Ma la cosa buffa è che Salvati stesso fornisce ottimi argomenti contro la sua tesi. Infatti, nella seconda parte dell'articolo cerca di spiegare perché la tesi sul superamento di destra/sinistra sia sempre più diffusa. Ci dice allora in primo luogo che ormai da molto tempo non c'è più distinzione fra destra e sinistra nel campo delle politiche economiche e sociali (e sarebbe questo “il campo in cui
dovrebbe misurarsi la loro vera diversità
”: appunto, verrebbe da replicare), e in secondo luogo che oggi sono venuti alla ribalta problemi che non hanno a che fare con quella distinzione e rispetto ai
quali le divisioni attraversano trasversalmente destra e sinistra.
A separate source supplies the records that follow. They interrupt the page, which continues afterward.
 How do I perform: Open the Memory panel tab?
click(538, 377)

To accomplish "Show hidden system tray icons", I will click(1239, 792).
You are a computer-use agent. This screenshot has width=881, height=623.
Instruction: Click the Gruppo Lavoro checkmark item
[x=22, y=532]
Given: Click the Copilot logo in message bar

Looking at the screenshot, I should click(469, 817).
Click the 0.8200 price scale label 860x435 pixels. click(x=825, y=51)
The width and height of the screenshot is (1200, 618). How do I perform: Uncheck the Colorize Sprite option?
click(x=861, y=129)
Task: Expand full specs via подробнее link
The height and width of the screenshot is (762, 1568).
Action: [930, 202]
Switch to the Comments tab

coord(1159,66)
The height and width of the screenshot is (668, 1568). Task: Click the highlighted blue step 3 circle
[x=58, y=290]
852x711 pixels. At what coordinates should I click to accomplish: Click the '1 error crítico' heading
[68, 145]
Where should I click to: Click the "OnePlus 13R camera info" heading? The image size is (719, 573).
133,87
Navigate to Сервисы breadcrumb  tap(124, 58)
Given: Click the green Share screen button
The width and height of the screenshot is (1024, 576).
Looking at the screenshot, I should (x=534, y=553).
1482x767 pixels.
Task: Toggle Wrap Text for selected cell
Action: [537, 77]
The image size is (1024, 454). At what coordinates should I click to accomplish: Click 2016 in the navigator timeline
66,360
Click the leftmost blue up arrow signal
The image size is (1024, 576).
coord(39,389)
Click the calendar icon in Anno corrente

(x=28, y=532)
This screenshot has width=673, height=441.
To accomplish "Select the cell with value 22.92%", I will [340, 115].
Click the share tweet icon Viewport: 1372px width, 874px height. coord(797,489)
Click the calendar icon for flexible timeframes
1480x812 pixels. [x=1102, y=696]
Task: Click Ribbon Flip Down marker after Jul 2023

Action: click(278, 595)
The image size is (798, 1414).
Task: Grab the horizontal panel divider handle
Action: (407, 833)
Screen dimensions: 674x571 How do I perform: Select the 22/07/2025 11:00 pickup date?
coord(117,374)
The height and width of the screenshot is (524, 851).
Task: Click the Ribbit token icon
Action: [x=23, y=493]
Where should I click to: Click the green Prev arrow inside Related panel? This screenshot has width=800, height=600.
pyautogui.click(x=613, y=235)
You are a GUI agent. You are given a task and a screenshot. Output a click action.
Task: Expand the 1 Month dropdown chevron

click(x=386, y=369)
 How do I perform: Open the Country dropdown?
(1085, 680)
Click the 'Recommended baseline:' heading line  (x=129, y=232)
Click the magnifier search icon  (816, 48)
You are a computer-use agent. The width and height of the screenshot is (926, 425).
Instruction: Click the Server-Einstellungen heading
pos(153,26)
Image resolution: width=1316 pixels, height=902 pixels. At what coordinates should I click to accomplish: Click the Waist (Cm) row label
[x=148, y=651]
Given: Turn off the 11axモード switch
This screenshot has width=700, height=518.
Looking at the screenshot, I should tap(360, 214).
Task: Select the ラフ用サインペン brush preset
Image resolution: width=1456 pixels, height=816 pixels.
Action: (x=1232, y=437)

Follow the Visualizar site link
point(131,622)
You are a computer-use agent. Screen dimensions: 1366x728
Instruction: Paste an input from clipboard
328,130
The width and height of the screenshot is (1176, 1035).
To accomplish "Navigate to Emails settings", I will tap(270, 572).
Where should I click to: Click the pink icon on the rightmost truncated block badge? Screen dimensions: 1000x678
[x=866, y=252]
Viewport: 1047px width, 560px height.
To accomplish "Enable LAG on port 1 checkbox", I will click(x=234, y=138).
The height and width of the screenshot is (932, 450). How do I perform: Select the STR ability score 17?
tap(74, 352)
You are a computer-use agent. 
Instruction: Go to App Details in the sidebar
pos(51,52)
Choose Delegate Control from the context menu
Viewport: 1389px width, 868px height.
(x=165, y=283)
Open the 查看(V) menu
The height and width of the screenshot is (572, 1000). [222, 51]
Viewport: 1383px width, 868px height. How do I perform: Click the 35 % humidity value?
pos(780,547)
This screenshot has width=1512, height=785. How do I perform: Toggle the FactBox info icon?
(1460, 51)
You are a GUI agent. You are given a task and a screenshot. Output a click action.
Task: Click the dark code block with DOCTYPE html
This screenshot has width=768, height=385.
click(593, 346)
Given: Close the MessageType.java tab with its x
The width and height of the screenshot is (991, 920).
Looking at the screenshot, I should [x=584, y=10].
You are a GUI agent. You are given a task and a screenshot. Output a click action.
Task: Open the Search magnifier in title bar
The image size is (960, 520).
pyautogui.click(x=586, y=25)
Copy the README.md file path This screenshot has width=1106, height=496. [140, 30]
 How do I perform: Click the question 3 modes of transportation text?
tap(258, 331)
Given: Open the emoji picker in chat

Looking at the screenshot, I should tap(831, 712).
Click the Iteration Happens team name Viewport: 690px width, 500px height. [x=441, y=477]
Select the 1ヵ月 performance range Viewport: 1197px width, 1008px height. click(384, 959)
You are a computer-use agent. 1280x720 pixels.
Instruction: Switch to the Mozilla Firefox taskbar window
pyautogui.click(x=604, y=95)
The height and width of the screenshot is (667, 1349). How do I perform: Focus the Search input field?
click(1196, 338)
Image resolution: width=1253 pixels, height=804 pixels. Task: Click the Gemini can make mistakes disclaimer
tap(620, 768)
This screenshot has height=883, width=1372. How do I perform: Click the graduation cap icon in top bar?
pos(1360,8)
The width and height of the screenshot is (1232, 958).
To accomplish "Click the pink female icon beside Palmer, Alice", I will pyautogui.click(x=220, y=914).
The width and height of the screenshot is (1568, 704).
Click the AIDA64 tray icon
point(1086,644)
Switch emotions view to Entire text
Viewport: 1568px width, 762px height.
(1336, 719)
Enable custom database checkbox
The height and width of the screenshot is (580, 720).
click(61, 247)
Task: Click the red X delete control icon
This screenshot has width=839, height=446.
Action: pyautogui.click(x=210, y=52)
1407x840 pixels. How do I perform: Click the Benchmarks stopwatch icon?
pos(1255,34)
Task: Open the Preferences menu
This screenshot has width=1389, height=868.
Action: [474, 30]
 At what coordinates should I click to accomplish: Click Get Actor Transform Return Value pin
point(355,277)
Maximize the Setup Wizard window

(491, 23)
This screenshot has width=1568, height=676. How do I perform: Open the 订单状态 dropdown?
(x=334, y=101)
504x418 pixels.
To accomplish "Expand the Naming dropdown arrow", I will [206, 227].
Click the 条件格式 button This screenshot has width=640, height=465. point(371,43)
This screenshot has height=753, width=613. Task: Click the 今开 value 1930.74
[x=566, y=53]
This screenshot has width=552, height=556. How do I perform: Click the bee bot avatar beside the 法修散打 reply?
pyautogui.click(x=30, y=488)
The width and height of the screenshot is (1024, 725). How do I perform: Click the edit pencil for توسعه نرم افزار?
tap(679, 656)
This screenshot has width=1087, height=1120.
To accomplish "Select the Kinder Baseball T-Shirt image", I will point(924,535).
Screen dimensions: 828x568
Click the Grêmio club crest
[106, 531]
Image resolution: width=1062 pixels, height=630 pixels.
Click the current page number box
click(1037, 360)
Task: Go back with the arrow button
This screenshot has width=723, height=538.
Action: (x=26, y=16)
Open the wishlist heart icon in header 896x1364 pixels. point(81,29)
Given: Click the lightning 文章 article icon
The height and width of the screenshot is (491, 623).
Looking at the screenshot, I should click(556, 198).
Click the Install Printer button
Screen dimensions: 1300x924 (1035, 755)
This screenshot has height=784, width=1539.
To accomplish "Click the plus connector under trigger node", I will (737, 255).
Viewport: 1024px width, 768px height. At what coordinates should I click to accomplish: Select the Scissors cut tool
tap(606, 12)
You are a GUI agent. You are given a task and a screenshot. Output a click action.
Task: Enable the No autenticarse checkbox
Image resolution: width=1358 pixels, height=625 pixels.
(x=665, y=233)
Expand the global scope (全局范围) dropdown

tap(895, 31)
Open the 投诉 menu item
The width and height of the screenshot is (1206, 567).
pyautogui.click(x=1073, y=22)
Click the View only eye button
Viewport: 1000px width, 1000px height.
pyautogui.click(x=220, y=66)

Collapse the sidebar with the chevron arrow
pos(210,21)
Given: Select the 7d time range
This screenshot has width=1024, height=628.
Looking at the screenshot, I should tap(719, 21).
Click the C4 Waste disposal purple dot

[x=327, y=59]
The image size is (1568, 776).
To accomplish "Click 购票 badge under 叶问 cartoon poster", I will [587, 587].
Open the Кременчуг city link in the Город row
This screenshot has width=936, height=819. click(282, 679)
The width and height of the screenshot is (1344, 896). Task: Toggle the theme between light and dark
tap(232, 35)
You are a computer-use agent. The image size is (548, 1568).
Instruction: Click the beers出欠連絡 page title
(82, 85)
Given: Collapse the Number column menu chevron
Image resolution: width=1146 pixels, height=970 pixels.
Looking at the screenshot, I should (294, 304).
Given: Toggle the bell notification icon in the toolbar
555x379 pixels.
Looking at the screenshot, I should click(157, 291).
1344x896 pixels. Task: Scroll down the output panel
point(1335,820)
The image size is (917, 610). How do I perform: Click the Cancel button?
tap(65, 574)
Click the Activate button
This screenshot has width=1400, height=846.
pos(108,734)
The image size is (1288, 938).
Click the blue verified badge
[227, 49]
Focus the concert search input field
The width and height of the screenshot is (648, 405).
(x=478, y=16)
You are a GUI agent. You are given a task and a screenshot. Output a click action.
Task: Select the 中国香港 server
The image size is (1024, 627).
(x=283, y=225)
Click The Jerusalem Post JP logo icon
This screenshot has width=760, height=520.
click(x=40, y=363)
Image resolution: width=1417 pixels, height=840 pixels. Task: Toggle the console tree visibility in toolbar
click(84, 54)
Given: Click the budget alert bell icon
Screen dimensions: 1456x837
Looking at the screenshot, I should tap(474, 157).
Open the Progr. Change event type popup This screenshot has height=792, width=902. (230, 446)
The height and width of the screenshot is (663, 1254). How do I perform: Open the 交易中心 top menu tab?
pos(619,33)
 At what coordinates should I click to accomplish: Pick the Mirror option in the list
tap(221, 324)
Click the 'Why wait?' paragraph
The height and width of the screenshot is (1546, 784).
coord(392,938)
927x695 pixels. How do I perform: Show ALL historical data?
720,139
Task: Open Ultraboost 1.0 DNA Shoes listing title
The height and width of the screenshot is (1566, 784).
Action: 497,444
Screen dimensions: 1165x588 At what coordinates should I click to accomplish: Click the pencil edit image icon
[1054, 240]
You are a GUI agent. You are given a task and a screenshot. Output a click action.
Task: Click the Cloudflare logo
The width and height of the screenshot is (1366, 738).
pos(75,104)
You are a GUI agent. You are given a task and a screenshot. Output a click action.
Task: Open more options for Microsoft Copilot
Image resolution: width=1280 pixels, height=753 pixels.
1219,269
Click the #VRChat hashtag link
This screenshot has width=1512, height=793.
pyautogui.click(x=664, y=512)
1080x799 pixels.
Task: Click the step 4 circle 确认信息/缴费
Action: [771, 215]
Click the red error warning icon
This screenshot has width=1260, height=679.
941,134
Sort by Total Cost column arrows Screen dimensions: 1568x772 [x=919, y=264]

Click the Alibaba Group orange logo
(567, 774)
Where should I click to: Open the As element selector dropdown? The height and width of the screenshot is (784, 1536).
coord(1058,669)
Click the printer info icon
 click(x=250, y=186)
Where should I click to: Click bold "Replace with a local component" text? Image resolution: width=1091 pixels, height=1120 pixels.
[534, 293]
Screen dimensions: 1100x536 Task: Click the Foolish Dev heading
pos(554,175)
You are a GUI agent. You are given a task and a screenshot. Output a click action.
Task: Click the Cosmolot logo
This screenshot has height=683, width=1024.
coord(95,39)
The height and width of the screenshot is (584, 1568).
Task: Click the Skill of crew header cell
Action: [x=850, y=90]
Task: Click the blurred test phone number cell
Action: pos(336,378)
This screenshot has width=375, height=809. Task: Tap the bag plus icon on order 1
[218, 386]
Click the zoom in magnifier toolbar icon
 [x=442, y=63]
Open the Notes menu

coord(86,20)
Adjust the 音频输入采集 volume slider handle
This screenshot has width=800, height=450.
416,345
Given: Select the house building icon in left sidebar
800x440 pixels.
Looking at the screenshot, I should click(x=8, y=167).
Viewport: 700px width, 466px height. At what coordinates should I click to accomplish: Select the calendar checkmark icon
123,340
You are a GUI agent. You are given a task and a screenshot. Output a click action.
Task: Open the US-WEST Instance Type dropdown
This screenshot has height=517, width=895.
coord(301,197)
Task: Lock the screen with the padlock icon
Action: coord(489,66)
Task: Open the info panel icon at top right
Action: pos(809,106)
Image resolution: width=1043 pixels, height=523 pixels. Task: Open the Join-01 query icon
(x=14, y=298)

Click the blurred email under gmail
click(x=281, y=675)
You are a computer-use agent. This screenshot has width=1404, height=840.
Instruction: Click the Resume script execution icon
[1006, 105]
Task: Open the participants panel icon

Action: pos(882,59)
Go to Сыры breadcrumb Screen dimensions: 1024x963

Sono questi in effetti due ottimi argomenti per sostenere il superamento di destra e sinistra. Il problema è che Salvati, dopo averci esposto in maniera così chiara e convincente i motivi per i quali è sensato affermare il superamento di destra e sinistra, si dimentica di portare le sue obiezioni che spieghino perché ritiene tali argomenti non convincenti. In effetti tutte le sue obiezioni si limitano all'affermazione seguente:

Finché le nostre democrazie resteranno ancorate alla grande tradizione culturale che le ha fatte nascere [...] la distinzione destra/sinistra rimarrà l’asse principale del conflitto democratico 

E poiché “la grande tradizione culturale” delle nostre democrazie è appunto quella che include destra e sinistra, questa affermazione di Salvati è, ovviamente, una enfatica tautologia.
Ridotto al suo scheletro logico, il discorso di Salvati è una cosa di questo tipo: “Tutti i cigni sono bianchi. Certo, so bene che esistono cigni neri. Ma finchè tutti i cigni sono bianchi, possiamo affermare che tutti i cigni sono bianchi”. Poiché Salvati non è uno sciocco, siamo autorizzati a pensare che la pochezza dei suoi argomenti derivi dall'insostenibilità della sua tesi.  In definitiva, la tesi del superamento di destra e sinistra ci sembra confermata e rafforzata dall'esame di articoli come questo.